OBIETTIVO DICHIARATO A
Ricopia dal brano sulla donna nella società egizia il passo che parte da "di Maria Pace" e prosegue fino a "paritaria con l’uomo.".
OBIETTIVO DICHIARATO B
Prosegui il brano sulla donna nella società egizia, riprendendo subito dopo l'ultima riga riportata.

BRANO DEL DOCUMENTO
━━━━━━━━━━

La donna nella società egizia

Un raro caso di parità

tra le culture antiche

di Maria Pace

Nebet Per, ossia Signora della Casa, la donna egizia godeva di una posizione di rispetto e privilegio sconosciuta alle donne appartenenti ad altre culture del suo tempo, perfino i Greci si stupivano della sua libertà ed eguaglianza. “Raddoppia il pane che dai a tua madre e portala così come essa ti ha portato…”, è una delle massime moralistiche attraverso cui, nella società egizia, tende a manifestarsi quel vago matriarcato in cui si rispecchia la posizione della donna, paritaria con l’uomo.

 

 

Proprio  come accade nel campo religioso, dove le  Grandi Divinità Femminili (come Iside, Hathor,  Neith) rivendicano la parità con le  Divinità Maschili. Le varie statuette rinvenute nelle tombe, le scene parietali ci mostrano una donna assai bene inserita nella società lavorativa, seppure essa sia primariamente il pilastro della famiglia che a sua volta  era il pilastro della società, e come tale la donna egizia era rispettava e protetta.

 

Nonostante  l’istituto della poligamia e del concubinato, l’egiziano era essenzialmente monogamo e una sola era la Signora della Casa: quella che compariva sempre al suo fianco, perfino nelle pitture parietali delle tombe, nelle statue o stele funerarie.

Il gineceo egizio, l’harem, quel luogo proibito e misterioso, era appannaggio soprattutto del Faraone (per motivi politici) e di ricchi Funzionari, ma anche all’interno di un gineceo reale o privato, una sola era la Signora della Casa. E l’ideale di donna emerge chiaro dagli Inni a lei dedicati e dagli accenti appassionati di molte poesie d’amore i quali testimoniano che i matrimoni non fossero solo semplici unioni fra due persone, ma che alla loro base vi fosse l’amore.

Così ad esempio si legge in un papiro del IV  secolo a.C.:

 

“La sua sposa, la sua amata.

Sovrana di grazia, dolce d’amore.

Piacevole nei discorsi

Donna perfetta……”

 

e ancora:

 

“L’unica, l’amata, la senza pari

la più bella di tutte.

Ecco, guardatela:

è come le stelle fulgenti…”

━━━━━━━━━━

RECORD ESTRATTI
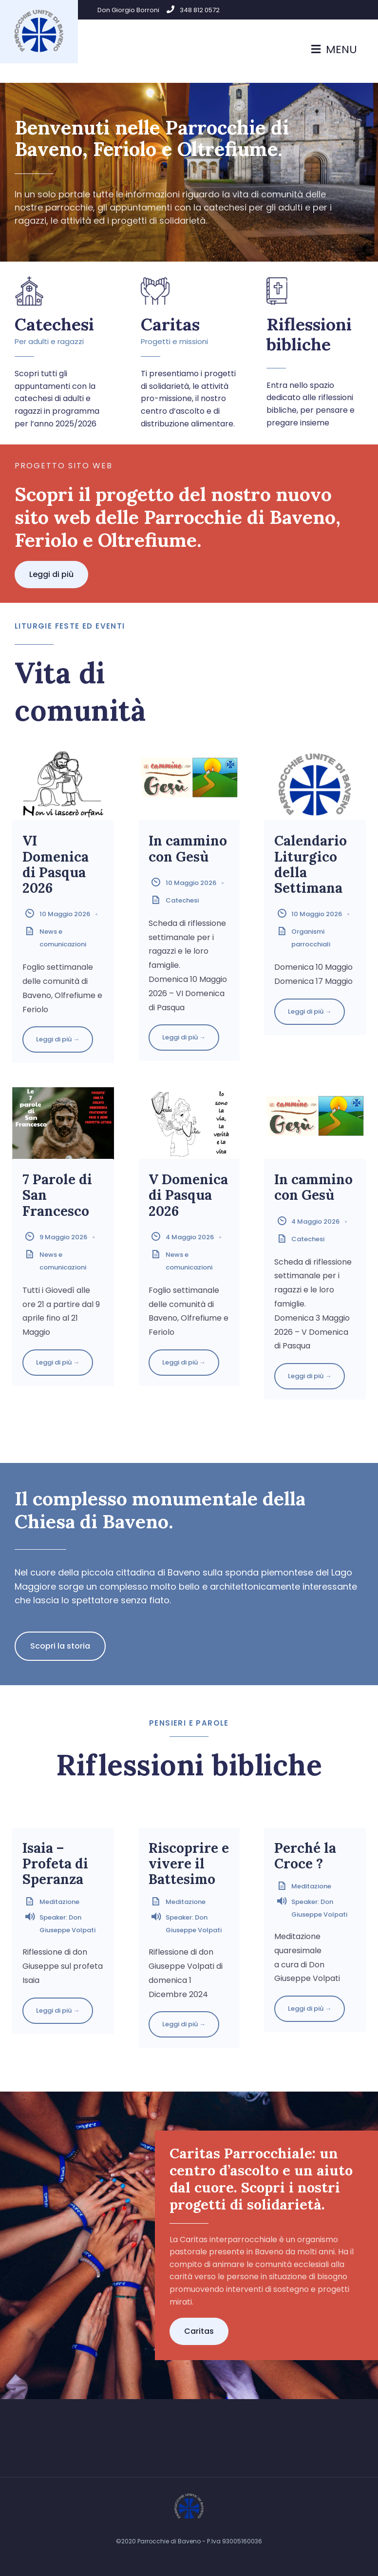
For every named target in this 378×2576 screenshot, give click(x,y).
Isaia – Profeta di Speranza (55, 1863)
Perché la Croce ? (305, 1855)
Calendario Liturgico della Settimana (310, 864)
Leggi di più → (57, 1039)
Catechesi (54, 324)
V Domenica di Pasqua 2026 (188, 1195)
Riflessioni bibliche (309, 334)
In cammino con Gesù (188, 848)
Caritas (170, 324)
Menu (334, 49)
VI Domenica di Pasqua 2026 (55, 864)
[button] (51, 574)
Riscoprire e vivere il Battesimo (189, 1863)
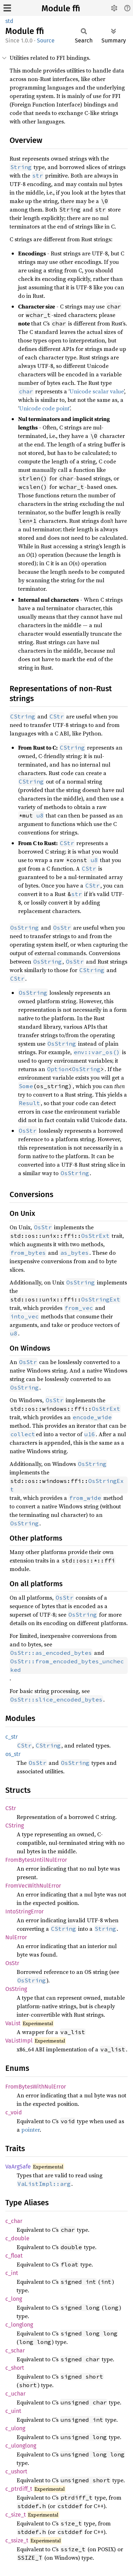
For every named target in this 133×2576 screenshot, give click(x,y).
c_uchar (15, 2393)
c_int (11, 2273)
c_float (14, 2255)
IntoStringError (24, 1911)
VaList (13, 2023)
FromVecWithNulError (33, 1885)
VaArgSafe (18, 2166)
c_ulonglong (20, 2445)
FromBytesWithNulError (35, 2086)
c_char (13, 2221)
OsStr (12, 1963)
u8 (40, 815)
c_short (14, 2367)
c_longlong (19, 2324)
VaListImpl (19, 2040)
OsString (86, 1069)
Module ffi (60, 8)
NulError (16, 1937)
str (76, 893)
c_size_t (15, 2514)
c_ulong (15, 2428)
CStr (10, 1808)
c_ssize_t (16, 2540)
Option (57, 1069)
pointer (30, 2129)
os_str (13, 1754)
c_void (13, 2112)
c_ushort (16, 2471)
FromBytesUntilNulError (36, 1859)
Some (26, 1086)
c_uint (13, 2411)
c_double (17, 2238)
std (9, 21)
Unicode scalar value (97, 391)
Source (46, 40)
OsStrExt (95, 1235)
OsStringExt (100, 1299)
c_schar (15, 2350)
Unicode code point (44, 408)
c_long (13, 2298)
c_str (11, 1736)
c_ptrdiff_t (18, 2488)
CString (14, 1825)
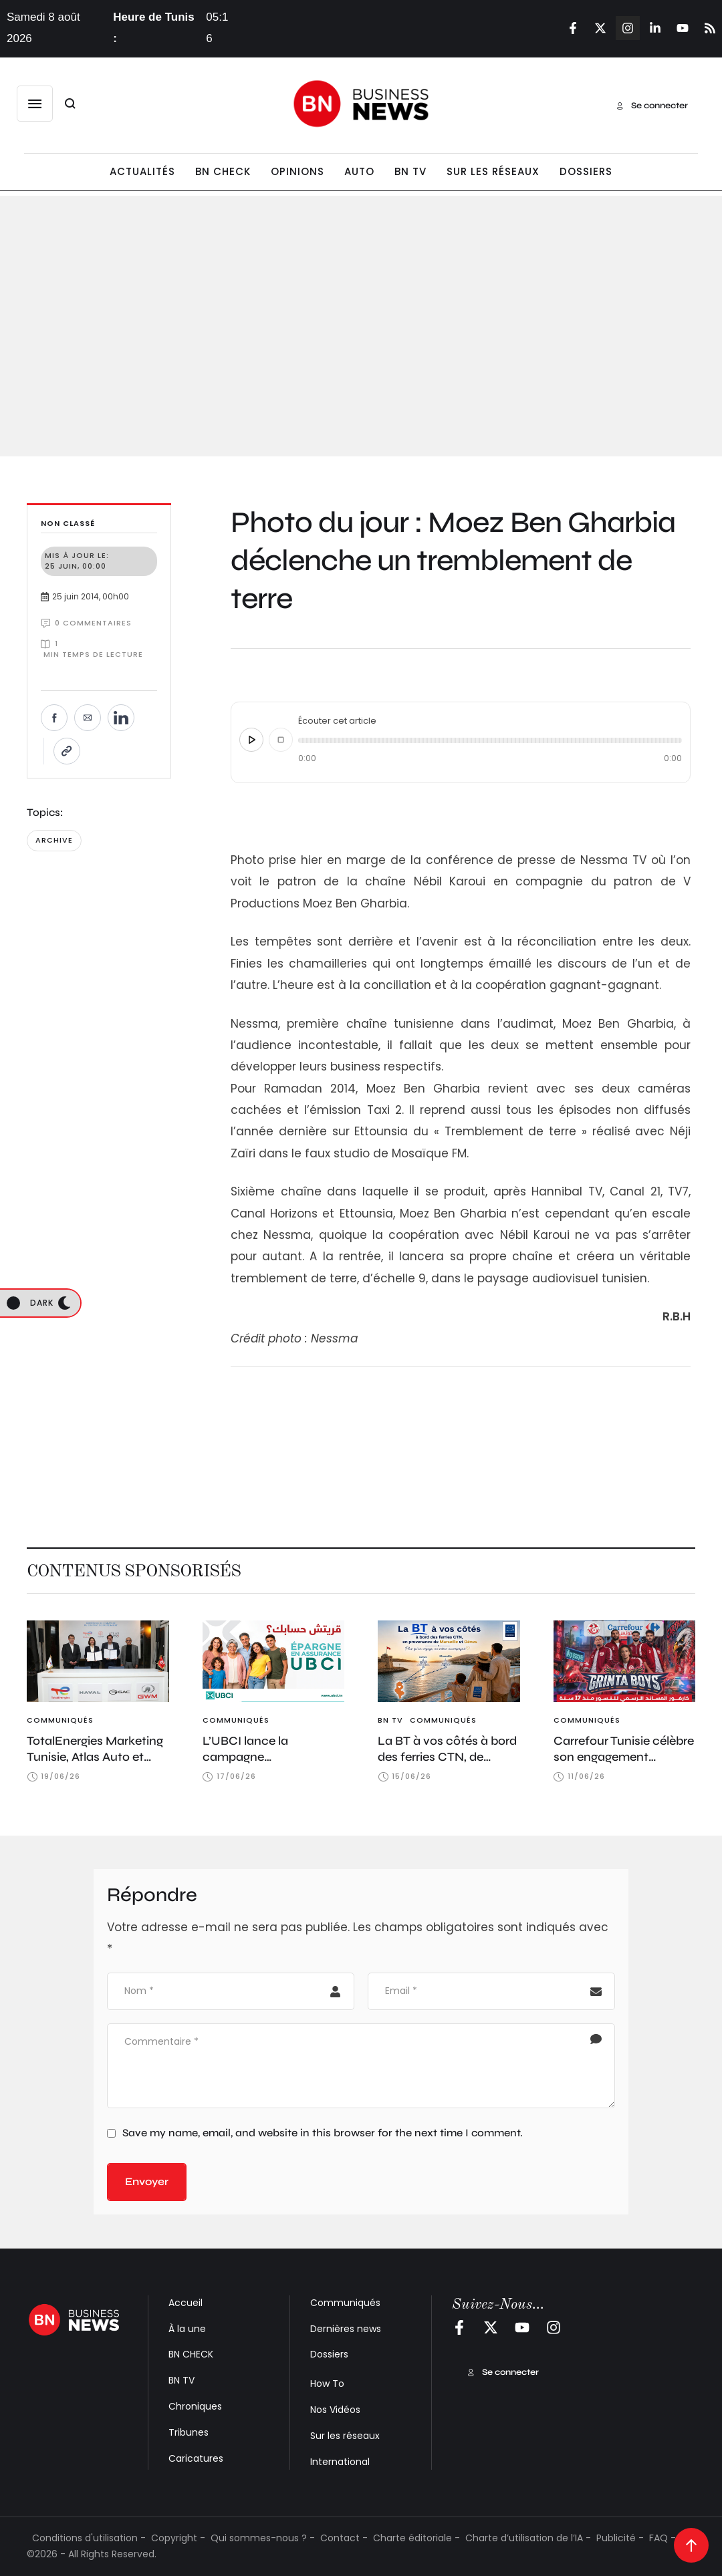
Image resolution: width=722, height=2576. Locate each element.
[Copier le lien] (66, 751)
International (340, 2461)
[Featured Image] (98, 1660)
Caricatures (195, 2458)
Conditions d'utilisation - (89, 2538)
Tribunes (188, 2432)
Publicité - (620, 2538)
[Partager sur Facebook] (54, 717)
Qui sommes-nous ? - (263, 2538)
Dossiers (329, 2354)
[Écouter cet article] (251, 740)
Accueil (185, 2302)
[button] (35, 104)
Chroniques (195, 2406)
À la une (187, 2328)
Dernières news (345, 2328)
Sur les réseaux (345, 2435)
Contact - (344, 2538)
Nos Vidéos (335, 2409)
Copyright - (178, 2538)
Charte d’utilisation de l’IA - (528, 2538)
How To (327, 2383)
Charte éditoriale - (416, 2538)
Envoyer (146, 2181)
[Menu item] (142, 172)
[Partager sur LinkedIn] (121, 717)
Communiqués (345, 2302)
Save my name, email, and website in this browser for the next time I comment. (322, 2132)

━━━━━━━━━━

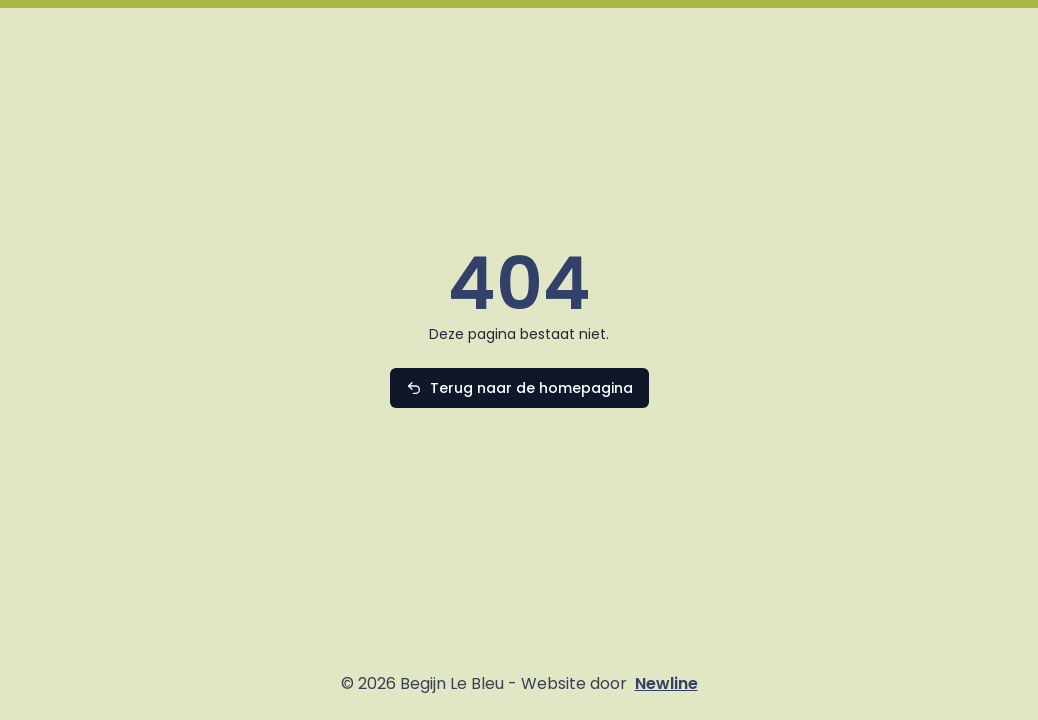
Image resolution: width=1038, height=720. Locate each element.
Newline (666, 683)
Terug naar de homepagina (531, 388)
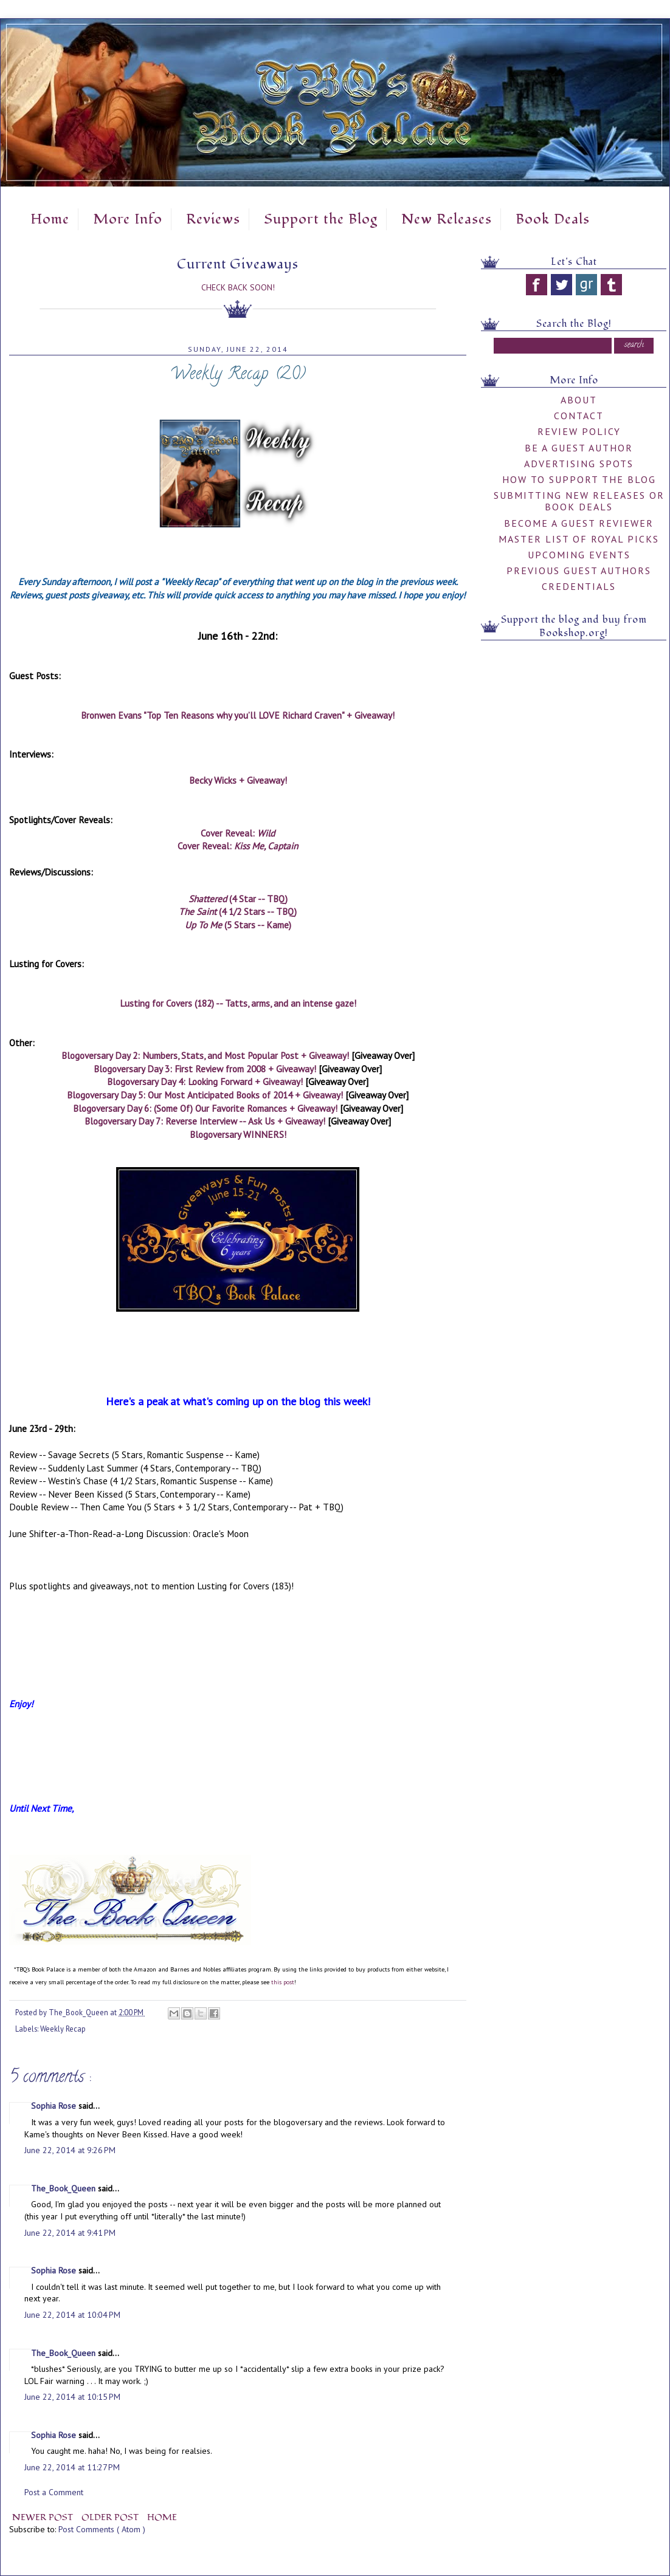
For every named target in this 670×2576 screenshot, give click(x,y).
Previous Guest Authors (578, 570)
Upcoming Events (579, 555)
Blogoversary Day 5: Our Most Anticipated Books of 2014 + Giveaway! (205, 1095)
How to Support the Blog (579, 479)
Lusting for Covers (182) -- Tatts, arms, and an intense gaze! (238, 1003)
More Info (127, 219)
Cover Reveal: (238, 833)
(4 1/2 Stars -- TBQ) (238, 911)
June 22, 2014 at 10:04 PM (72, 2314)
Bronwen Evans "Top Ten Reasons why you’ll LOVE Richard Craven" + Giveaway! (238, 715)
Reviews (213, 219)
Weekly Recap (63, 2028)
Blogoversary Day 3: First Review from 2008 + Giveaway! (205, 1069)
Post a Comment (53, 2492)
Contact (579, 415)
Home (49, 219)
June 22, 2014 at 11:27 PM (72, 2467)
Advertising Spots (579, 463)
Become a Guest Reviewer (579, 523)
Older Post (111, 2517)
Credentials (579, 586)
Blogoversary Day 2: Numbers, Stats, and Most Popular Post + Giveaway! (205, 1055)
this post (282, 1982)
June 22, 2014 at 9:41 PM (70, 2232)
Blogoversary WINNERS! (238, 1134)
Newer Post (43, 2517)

━━━━━━━━━━

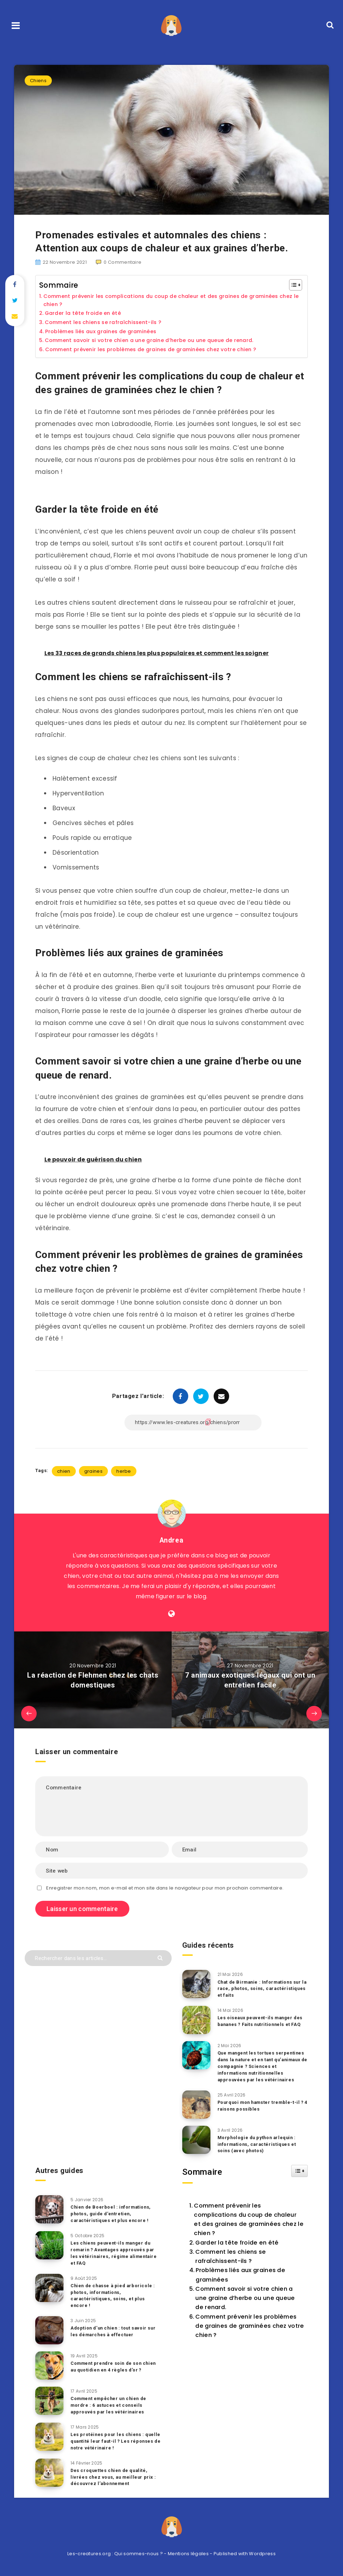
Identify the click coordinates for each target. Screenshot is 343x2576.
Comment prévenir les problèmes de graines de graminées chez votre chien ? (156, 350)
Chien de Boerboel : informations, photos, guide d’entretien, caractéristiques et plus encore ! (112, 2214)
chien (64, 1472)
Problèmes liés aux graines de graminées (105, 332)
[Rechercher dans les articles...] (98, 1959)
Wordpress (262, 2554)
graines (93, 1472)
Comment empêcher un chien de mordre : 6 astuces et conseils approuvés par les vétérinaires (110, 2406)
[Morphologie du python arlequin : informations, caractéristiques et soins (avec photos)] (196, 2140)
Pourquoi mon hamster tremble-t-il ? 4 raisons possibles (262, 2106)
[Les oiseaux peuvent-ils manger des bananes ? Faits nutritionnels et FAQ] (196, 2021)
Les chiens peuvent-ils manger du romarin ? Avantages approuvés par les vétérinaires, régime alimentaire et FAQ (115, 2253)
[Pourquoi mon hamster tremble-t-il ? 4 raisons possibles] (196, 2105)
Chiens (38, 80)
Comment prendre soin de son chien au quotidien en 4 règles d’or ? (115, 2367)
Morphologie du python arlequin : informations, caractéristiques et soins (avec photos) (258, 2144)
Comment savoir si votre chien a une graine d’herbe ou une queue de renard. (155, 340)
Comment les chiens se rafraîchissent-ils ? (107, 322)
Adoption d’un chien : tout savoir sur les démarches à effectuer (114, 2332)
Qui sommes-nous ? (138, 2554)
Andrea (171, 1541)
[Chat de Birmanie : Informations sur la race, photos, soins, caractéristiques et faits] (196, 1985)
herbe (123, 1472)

━━━━━━━━━━

RISULTATO DELL'ESERCIZIO A
di Maria Pace

Nebet Per, ossia Signora della Casa, la donna egizia godeva di una posizione di rispetto e privilegio sconosciuta alle donne appartenenti ad altre culture del suo tempo, perfino i Greci si stupivano della sua libertà ed eguaglianza. “Raddoppia il pane che dai a tua madre e portala così come essa ti ha portato…”, è una delle massime moralistiche attraverso cui, nella società egizia, tende a manifestarsi quel vago matriarcato in cui si rispecchia la posizione della donna, paritaria con l’uomo.

RISULTATO DELL'ESERCIZIO B
La donna egizia è indicata con il termine senet, che vuol dire sorella, amica… ma, nei documenti giuridici è chiamata invece Hemet, che significa Sposa: proprio per la funzione che ella svolge in seno alla famiglia. La donna-sposa era molto influente nella famiglia, benché il matrimonio non fosse una istituzione legalizzata religiosamente o civilmente, ma solo una libera scelta di coabitazione fatta da due persone… scelta a volte, però, condizionata dalla famiglia.

Si deve aspettare il tardo periodo tolemaico per trovare un contratto matrimoniale, che in realtà indicava soprattutto eventuali disposizioni sulla proprietà e i relativi diritti economici degli sposi in caso di divorzio.

Indicativo il fatto che il diritto di discendenza – anche nelle Case regnanti, anzi soprattutto in esse –  avvenisse per parte materna. Non era raro, infatti, che un uomo avesse rapporti con altre donne della casa e che avesse altri figli. Tutti, però, legittimi.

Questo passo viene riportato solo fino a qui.